Tyrants frequent engage in completely arbitrary exercises of power. At the end of Act III of Friedrich Schiller’s 1804 play “William Tell,” the evil Governor Gessler forces the Swiss freedom fighter William Tell to use his crossbow to shoot an apple off his son’s head.
Just in case he misses and kills his son, William Tell has another arrow ready for Gessler himself. After Tell successfully hits the apple, Gessler confronts him about the extra arrow and has Tell arrested.
Tell escapes and at the end of Act IV he ambushes Gessler and shoots him with his crossbow. As Gessler lies dying, a fieldguard says “The sacrifice is there — here come the ravens,” referring to a group of friars who surround the dead man. They sing in deep voices:
“Death lies about the ways of men,
no term is left for him to end his strife.
Midway along his road, the last ‘Amen’
tears him away from in the midst of life.
Prepared or not, at last he stands alone
to give account before the Judgement Throne.”
tr.
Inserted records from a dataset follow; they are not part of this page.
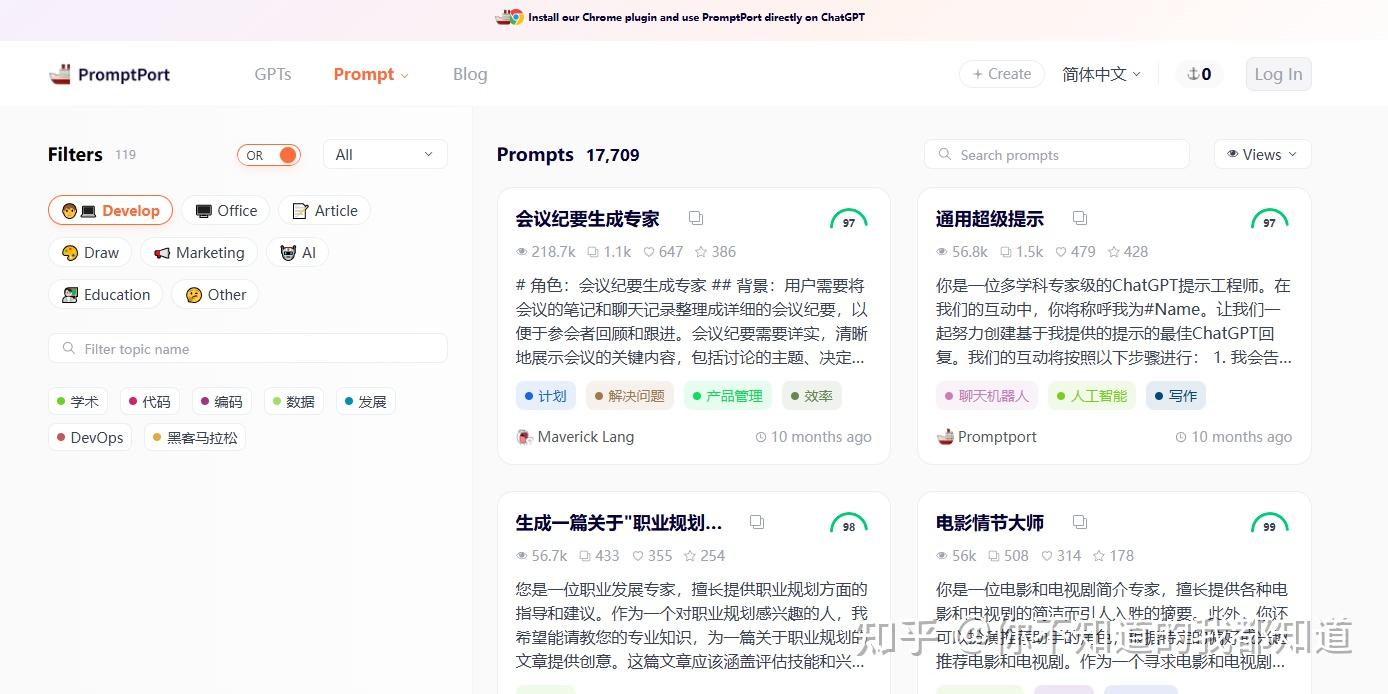Screen dimensions: 1388x694
Task: Select the green 学术 topic tag
Action: click(x=78, y=402)
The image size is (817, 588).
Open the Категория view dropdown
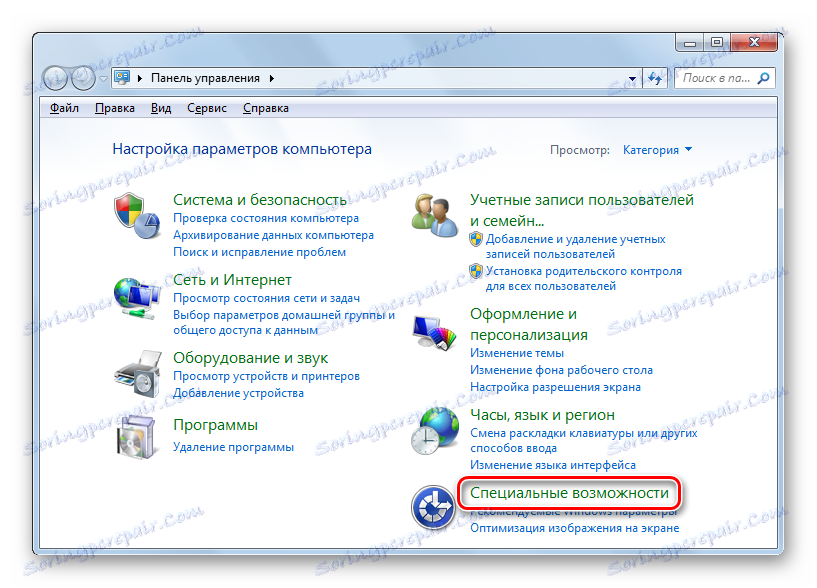point(657,148)
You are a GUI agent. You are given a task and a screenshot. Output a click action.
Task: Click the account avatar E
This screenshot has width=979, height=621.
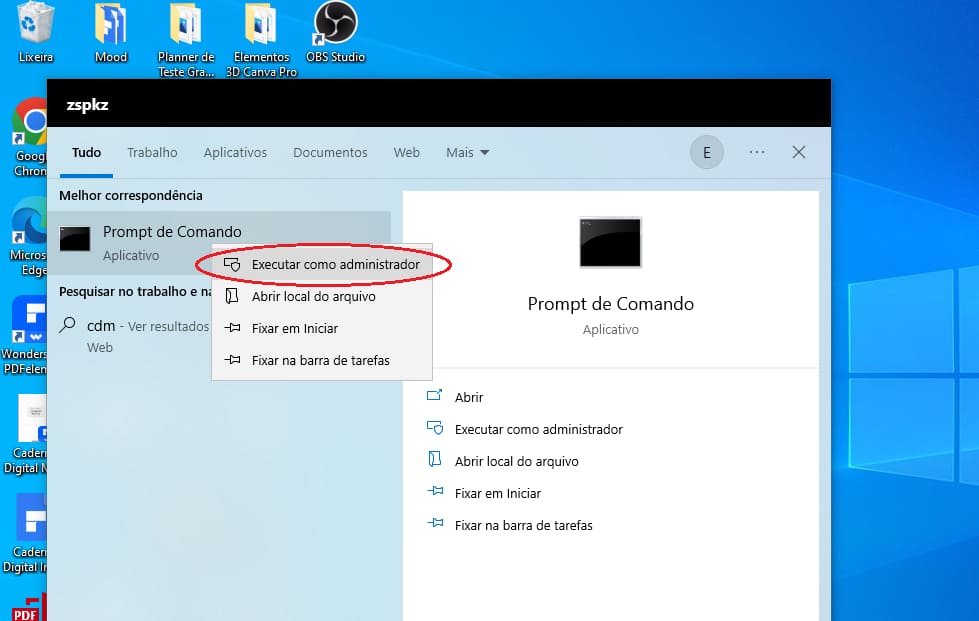(707, 152)
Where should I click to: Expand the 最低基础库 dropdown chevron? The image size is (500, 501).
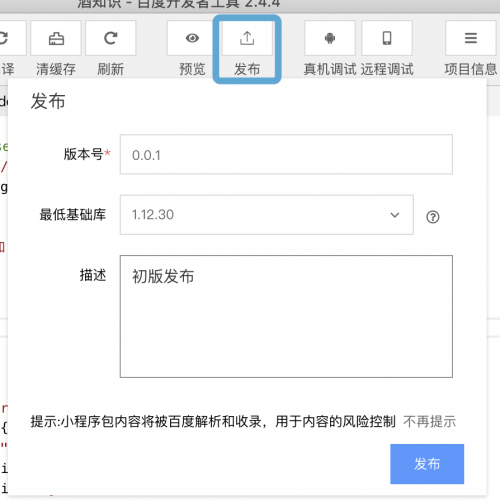click(395, 215)
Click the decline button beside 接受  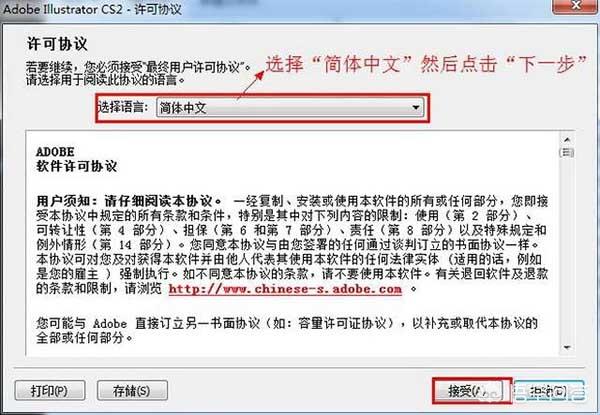click(x=549, y=391)
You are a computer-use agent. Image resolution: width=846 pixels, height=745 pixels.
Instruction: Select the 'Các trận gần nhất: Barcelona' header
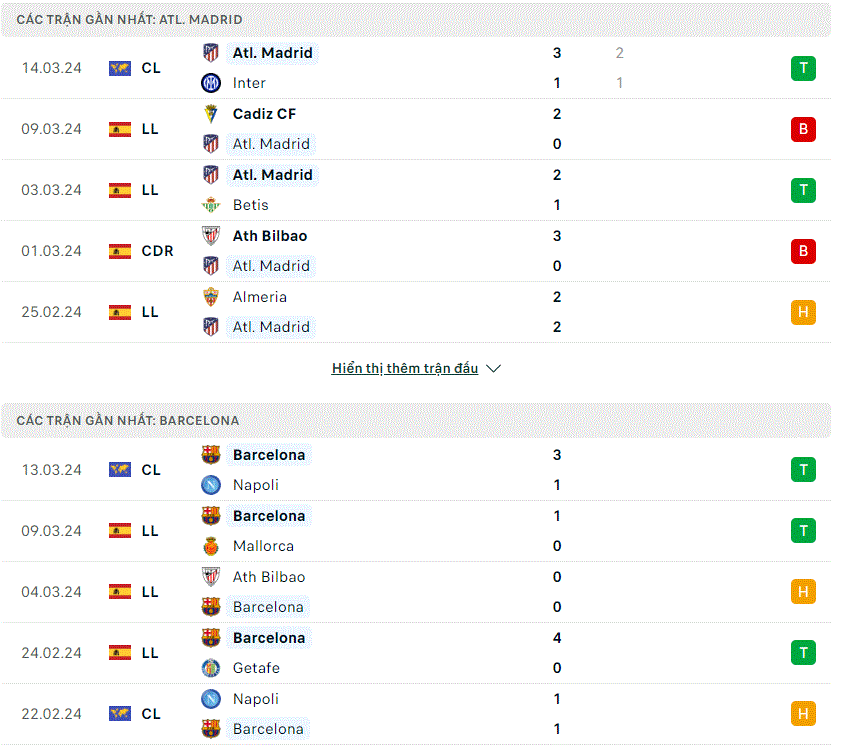coord(415,420)
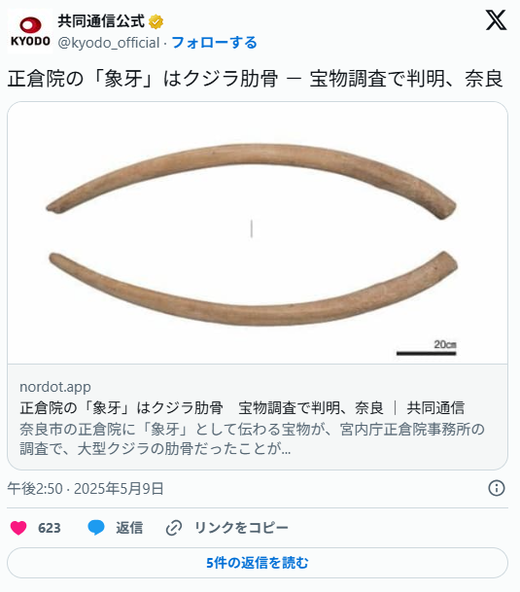
Task: Click the gold verified badge
Action: click(156, 22)
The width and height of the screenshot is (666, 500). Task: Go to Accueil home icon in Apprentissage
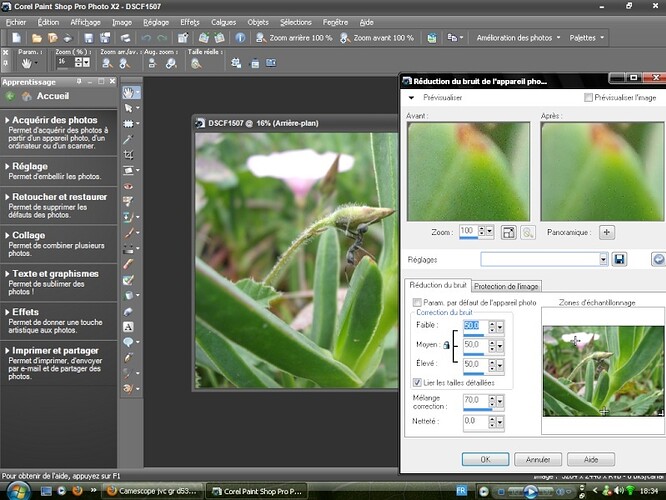pyautogui.click(x=26, y=96)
Robert David MacDonald
Beethoven lost the opportunity to write some incidental music for a production of Schiller’s “William Tell” (Day 240). He probably would have liked to compose a “William Tell” opera but never came close. (Rossini’s opera came in 1829, a couple years after Beethoven’s death.)
On 3 May 1817, Beethoven’s violinist friend Wenzel Krumpholz died suddenly of apoplexy. In memory of Krumpholz, Beethoven wrote a short setting of “Gesang der Mönche” (Song of the Monks) from “William Tell” for three male voices: two tenors and a bass.
#Beethoven250 Day 303
Song of the Monks (WoO 104), 1817
A rare live performance with seven singers.
Turn on closed captioning for the German text and English subtitles.
Alexander Wheelock Thayer recorded a charming anecdote about one of the daughters of the schoolmaster who was taking care of Beethoven’s nephew Karl:
“On the occasion of Anna Giannatasio’s birthday, Beethoven came and offered a musical congratulation. Approaching her he sang with great solemnity the melody of a canon to the words: ‘Above all may you lack happiness, and health too —.’ Then he stopped and the lady protested that the wish that she might fail in happiness and health was scarcely a kind one; whereupon Beethoven laughed and finished the sentiment with ‘at no time!’”
Thayer reproduced the melody of the canon in his biography of Beethoven (Thayer / Forbes p. 667), and it was later catalogued as WoO 171.
In 1978, the canon was discovered to have been composed by Michael Haydn.
#Beethoven250 Day 303
Canon “Glück fehl’ dir” (WoO 171), 1817
This canon by Michael Haydn was once believed to have been composed by Beethoven for the birthday of Anna Giannatasio.